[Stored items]
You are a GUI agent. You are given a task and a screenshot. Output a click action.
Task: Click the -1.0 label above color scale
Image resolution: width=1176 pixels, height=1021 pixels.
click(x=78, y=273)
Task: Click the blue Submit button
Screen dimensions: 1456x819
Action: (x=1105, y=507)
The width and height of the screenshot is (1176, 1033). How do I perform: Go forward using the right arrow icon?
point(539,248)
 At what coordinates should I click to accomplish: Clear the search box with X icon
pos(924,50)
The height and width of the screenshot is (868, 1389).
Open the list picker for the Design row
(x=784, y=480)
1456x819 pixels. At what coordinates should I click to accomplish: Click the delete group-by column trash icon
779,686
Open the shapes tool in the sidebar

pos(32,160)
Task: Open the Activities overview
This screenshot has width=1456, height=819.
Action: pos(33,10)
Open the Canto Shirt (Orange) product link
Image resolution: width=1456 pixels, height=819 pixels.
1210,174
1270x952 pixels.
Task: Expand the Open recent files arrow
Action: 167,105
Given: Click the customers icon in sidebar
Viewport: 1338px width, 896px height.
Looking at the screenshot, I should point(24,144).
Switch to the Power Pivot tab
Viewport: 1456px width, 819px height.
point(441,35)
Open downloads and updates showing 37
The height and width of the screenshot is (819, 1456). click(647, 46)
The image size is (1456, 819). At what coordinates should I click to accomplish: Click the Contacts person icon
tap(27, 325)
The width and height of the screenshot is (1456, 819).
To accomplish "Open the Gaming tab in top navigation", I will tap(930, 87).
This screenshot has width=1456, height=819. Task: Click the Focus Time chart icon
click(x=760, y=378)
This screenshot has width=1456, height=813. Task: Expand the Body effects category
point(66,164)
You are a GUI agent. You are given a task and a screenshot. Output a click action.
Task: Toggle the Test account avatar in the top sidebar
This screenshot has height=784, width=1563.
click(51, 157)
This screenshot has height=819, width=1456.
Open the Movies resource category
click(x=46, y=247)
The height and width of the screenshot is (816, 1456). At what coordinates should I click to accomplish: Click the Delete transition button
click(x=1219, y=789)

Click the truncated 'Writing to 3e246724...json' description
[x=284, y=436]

WHAT TO PRODUCE
Each line must be set down again exactly as above, with no line omitted.

ANSWER TO THE EXERCISE
You are a GUI agent. You are given a task and a screenshot. Output a click action.
Task: Click the -1.0 label above color scale
Image resolution: width=1176 pixels, height=1021 pixels.
click(x=78, y=273)
Task: Click the blue Submit button
Screen dimensions: 1456x819
Action: (x=1105, y=507)
The width and height of the screenshot is (1176, 1033). How do I perform: Go forward using the right arrow icon?
point(539,248)
 At what coordinates should I click to accomplish: Clear the search box with X icon
pos(924,50)
The height and width of the screenshot is (868, 1389).
Open the list picker for the Design row
(x=784, y=480)
1456x819 pixels. At what coordinates should I click to accomplish: Click the delete group-by column trash icon
779,686
Open the shapes tool in the sidebar

pos(32,160)
Task: Open the Activities overview
This screenshot has width=1456, height=819.
Action: pos(33,10)
Open the Canto Shirt (Orange) product link
Image resolution: width=1456 pixels, height=819 pixels.
1210,174
1270x952 pixels.
Task: Expand the Open recent files arrow
Action: 167,105
Given: Click the customers icon in sidebar
Viewport: 1338px width, 896px height.
Looking at the screenshot, I should point(24,144).
Switch to the Power Pivot tab
Viewport: 1456px width, 819px height.
point(441,35)
Open downloads and updates showing 37
The height and width of the screenshot is (819, 1456). click(647, 46)
The image size is (1456, 819). At what coordinates should I click to accomplish: Click the Contacts person icon
tap(27, 325)
The width and height of the screenshot is (1456, 819).
To accomplish "Open the Gaming tab in top navigation", I will tap(930, 87).
This screenshot has width=1456, height=819. Task: Click the Focus Time chart icon
click(x=760, y=378)
This screenshot has width=1456, height=813. Task: Expand the Body effects category
point(66,164)
You are a GUI agent. You are given a task and a screenshot. Output a click action.
Task: Toggle the Test account avatar in the top sidebar
This screenshot has height=784, width=1563.
click(51, 157)
This screenshot has height=819, width=1456.
Open the Movies resource category
click(x=46, y=247)
The height and width of the screenshot is (816, 1456). At what coordinates should I click to accomplish: Click the Delete transition button
click(x=1219, y=789)

Click the truncated 'Writing to 3e246724...json' description
[x=284, y=436]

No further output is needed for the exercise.